Hacker News new | ask | show | jobs
by jcims 1775 days ago
I’ve been wondering lately if you could use little puffs of gas fired from a satellite at very high velocity to impact smaller debris and take some kinetic energy from it.

It sounds ridiculous but v^2 scales quickly and if you can achieve anything close to the exhaust velocity from ion thrusters combined with retrograde orbit you can start knocking on the door of 100km/s impact velocity. That’s ~5J per microgram.

Obviously a tremendous number of challenges (puff coherency over great distances, accuracy over same, stationkeeping, etc) but interesting to me nonetheless.

2 comments

Right now we are primarily focused on building something to address the big stuff because of the possibility of breaking up into thousands of smaller debris. At some point the smaller debris will need to be addressed, in which case its possible something like this would work. That being said Space Lasers may also be a contender, but that comes with the caveat of being classified as a weapon. Either way it will be interesting to see different ideas come to fruition over time, both from our playbook, and from others!
Lasers were my first thought since it requires so much energy to change orbits in order to interact more directly with the debris. What properties are considered when classifying lasers as weapons?
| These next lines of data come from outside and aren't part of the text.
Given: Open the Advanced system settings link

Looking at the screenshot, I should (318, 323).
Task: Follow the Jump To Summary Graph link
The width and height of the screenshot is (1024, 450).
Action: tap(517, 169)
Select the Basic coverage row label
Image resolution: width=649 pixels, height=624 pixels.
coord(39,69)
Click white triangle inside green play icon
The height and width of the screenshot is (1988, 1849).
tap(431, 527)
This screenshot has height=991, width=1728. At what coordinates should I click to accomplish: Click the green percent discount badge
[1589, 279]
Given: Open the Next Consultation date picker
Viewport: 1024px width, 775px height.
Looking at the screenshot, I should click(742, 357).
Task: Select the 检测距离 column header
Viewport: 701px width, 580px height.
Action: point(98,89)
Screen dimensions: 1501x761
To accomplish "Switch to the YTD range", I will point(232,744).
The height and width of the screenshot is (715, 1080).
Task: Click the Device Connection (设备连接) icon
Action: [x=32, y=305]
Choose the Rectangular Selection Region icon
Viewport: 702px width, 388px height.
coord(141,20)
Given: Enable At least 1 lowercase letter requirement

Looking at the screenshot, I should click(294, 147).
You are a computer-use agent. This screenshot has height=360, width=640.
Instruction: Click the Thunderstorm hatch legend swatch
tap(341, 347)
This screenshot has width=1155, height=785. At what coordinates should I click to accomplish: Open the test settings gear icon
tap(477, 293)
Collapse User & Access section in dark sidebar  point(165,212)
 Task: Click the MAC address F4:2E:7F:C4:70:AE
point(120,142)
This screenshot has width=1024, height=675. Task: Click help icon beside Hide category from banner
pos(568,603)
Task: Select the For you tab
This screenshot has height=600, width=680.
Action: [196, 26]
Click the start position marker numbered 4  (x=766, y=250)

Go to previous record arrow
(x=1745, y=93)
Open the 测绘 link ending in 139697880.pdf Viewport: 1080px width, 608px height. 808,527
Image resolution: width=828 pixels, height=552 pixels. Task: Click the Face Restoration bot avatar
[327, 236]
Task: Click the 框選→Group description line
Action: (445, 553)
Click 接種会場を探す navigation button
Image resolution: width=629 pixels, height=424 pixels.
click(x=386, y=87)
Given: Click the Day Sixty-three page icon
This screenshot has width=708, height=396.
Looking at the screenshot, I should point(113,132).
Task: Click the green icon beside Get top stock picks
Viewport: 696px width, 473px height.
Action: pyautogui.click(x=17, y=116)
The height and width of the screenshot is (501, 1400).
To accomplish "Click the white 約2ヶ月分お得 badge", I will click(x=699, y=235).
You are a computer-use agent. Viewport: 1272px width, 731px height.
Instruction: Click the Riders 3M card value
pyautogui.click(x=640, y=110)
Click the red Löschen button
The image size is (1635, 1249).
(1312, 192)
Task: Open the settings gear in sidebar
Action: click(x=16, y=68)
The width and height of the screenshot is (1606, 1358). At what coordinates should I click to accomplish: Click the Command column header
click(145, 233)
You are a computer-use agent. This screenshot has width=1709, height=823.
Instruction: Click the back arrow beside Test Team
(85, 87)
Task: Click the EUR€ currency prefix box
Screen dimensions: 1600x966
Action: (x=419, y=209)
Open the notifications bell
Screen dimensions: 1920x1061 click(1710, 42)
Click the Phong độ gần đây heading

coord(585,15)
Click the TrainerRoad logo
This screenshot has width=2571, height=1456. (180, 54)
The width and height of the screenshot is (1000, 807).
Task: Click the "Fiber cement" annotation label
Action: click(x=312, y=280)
Would a lower power laser still be feasible for small debris?
I can think of only two applicable mechanisms of action with lasers, there could be more:

1 - Radiation pressure. This is just momentum exchange between the object and incoming photons. It very clearly has a force and is partly responsible for sending dead spacecraft into a tumbling motion. The challenge with radiation pressure is that it has an extremely small effect relative to the input power, in the range of micronewtons per kilowatt. Low power lasers that would not be considered 'possible weapons' would be effective but over very long timescales.

2 - Ablative reaction. When you ramp the energy level enough to cook off layers of material, the ejection of the particles has a reaction effect that pushes the object in the opposite direction. Fiber laser engravers (YouTube it if you're not familiar) use this as the mechanism for material removal. These lasers have relatively low average power (say 20W-100W), but its delivered in very short high-power pulses necessary to heat just the skin of the material. Because of that, the instantaneous power levels might be 100-500kW, clearly 'weapons' class. It wouldn't have any effect on ground targets but could easily be employed in anti-satellite operations.

I have thought about this too, retrograde orbit buys you a lot of “free” energy for deorbiting things going in the other direction. The “puff coherency” problem as you succinctly put it seems like the hardest problem. Maybe if the gas is ionized, you could use another spacecraft[s] to generate a magnetic field that could trap the cloud long enough to get the “puffer” craft out of the way before impact.